One of my last upgrades was from a P3 600Mhz with 256MB to an Athlon 2400+ with 1.5 GB RAM. Needless to say, I saw a HUGE increase in real-world performance. The Athlon machine is now two years old, and while it's tempting to upgrade again, it still does everything I *need* it to do pretty well. Sure, it would be nice to bounce down a few seconds faster, and I wish it could handle another instance or two of Gold, but I get by.
It's tempting to look at the "cutting-edge" of technology and think, "Ooh, I need that." Sometimes the desire is justified, and sometimes it's just unnecessary. Again, this is subjective territory. The short answer to your question is that "yes," you will see a real-world performance increase. How much? Approximately $400 worth.
Seriously, if your P4 is doing everything that you *need* right now, I would consider holding off for a little while. The next Big Thing (tm) is the introduction of dual-core CPUs, both from AMD and Intel, supposedly debuting sometime this year. The potential of this technology is huge, especially when dealing with multi-thread-aware applications. Heck, the thought of a dual-core AMD64 is enough to even make me consider upgrading!
I do suggest that if you upgrade to an Athlon64, purchase a Socket 939 motherboard. The dual-core processors are supposed to have the same number of pins and will be an easy exchange if you want to upgrade later. The Socket 754 boards do not have this upgrade option.
To answer your question about DAW builders, there are a few that use AMD processors. If the majority of them do not, I'd say it's due in part to public unawareness and even ignorance. No, I'm not a fanboy; a processor is just a tool like anything else. Another reason for lack of AMD usage probably has something to do with older supporting chipsets (Via comes to mind) that conflicted with certain interfaces. This is no longer a problem, but the aftertaste is still lingering for some builders. My motherboard even has a Via chipset.

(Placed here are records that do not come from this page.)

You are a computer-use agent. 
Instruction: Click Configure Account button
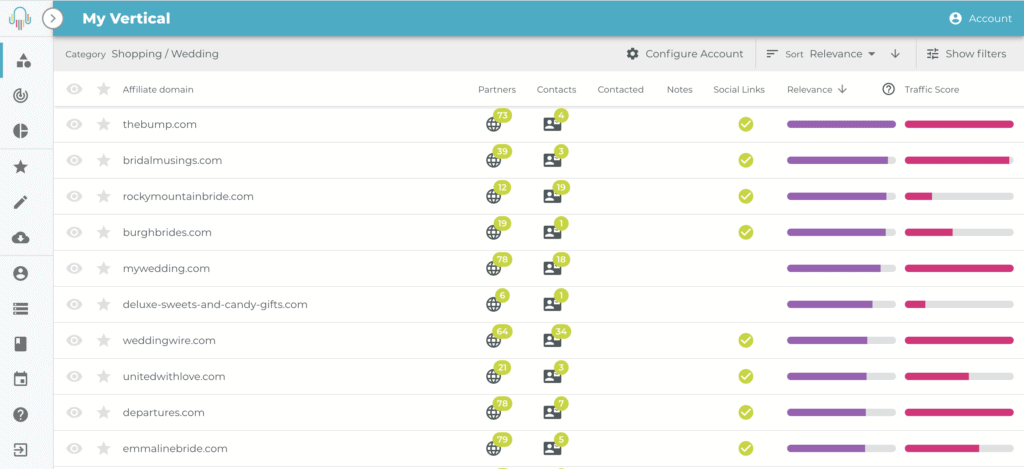pos(685,54)
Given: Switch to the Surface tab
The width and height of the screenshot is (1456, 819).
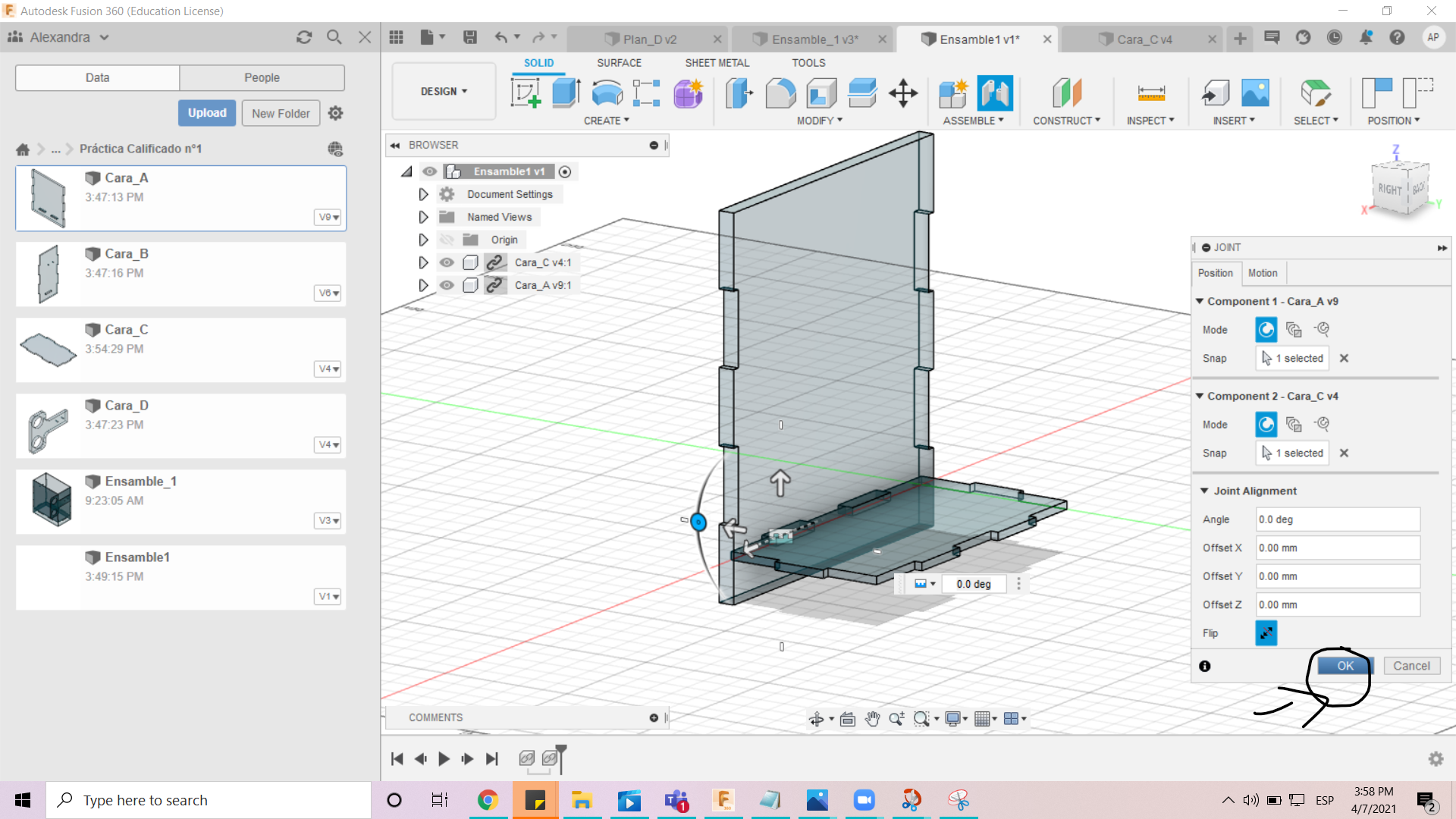Looking at the screenshot, I should tap(618, 63).
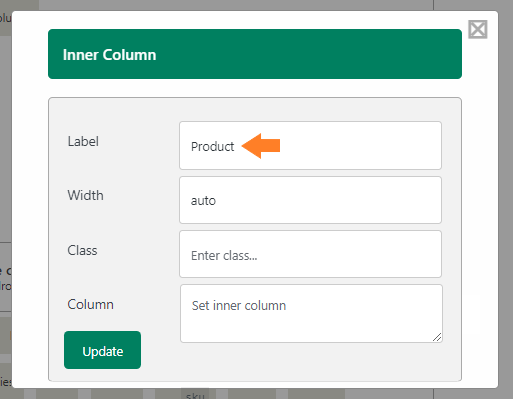Click the word auto in Width input

click(x=203, y=201)
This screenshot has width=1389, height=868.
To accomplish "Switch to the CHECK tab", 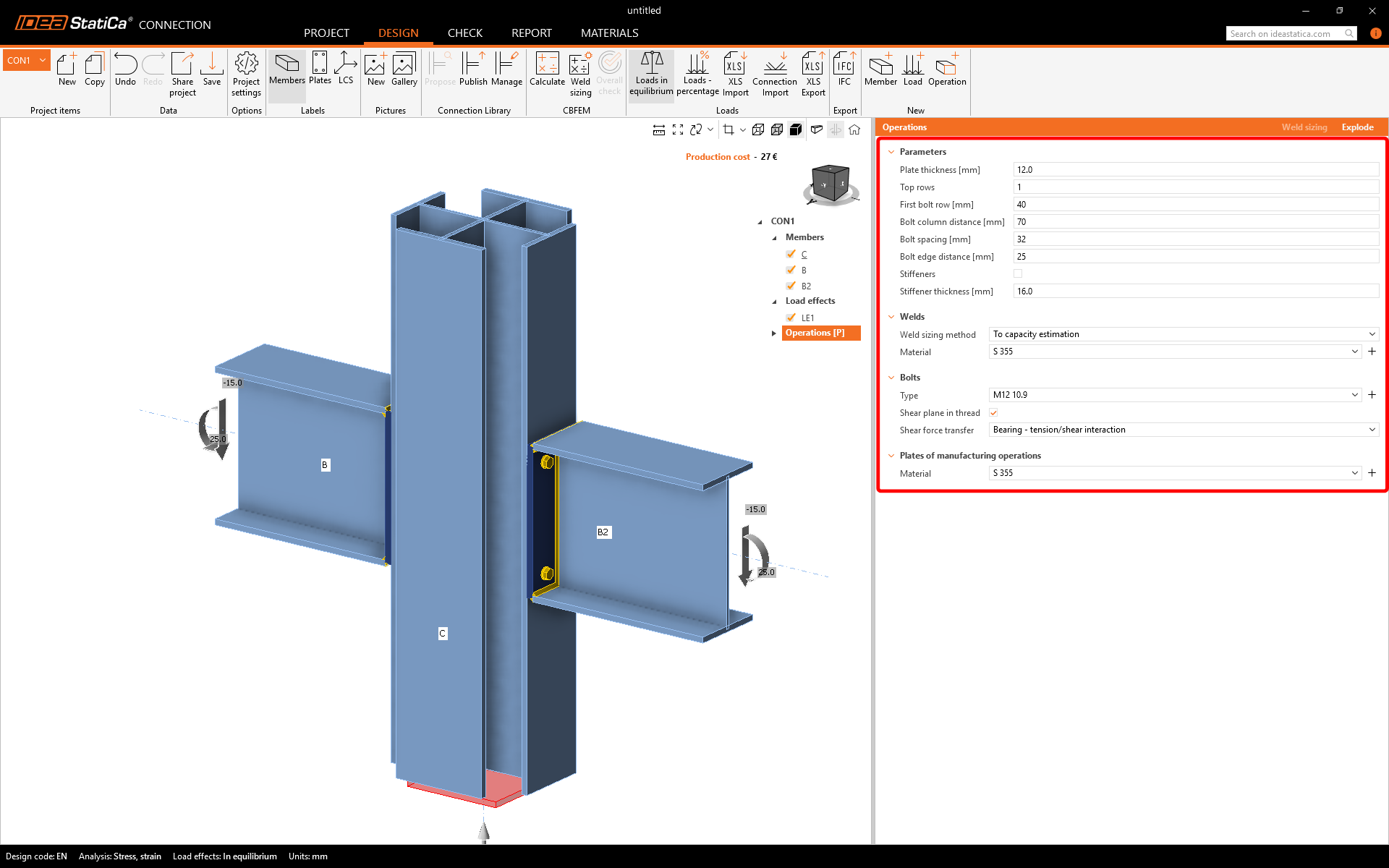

I appreciate the well worded post. You're right about all of it. I get a little gear crazy and power hungry and upgrade for the sake of it. Of course, it all just looks sooooo enticing. However, knowing that badder and better things are on the horizon, I will probably wait it out. Of course, it will be three years before that stuff is affordable for me. It took the AMD 64 this long to get into buyable range for me.
> "I do suggest that if you upgrade to an Athlon64, purchase a Socket 939 motherboard. The dual-core processors are supposed to have the same number of pins and will be an easy exchange if you want to upgrade later. The Socket 754 boards do not have this upgrade option."
Interesting about the 939. I'm glad I went with it. I just read this week that the current Intel sockets will not support dual core. It's just as well. Few have gone with the 925 anyway.